[prev in list] [next in list] [prev in thread] [next in thread] 

List:       sas-l
Subject:    Re: Extracting data from strings
From:       Nat Wooding <nathani () VERIZON ! NET>
Date:       2013-08-31 0:14:01
Message-ID: 014a01cea5de$ff16f360$fd44da20$ () verizon ! net
[Download RAW message or body]

Here is my code with a modification that looks for any character string that
does not include numbers in the line. This gets away from my testing for a
string starting with age. You could combine this with Tom's suggestion about
the delimiter.

Furthermore, if you know the maximum number of numeric fields, you could
change the input to read that many.

You may have answered this already but why are you reading statistical data
from rtf output.

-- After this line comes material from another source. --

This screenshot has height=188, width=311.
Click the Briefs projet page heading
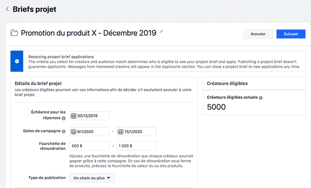(x=35, y=9)
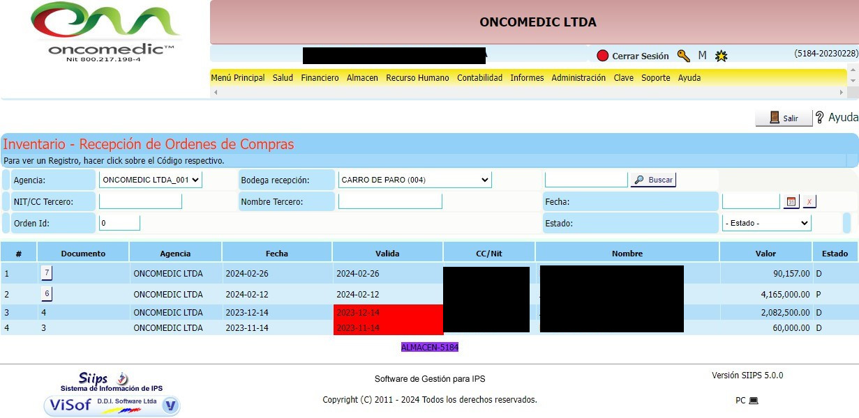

Did SAS produce this and if so, why don't you use an output
statement or ods writing to a file to capture the output.

Nat

-----Original Message-----
From: SAS(r) Discussion [mailto:SAS-L@LISTSERV.UGA.EDU] On Behalf Of Gmail
Sent: Friday, August 30, 2013 12:53 PM
To: SAS-L@LISTSERV.UGA.EDU
Subject: Re: Extracting data from strings

Nice try!  Unfortunately, this is just a sample table. There are other
tables which do not have N, Mean, etc. So you cannot embed text for logic
selection.

We need a very general approach.

But thanks for trying and offering solution!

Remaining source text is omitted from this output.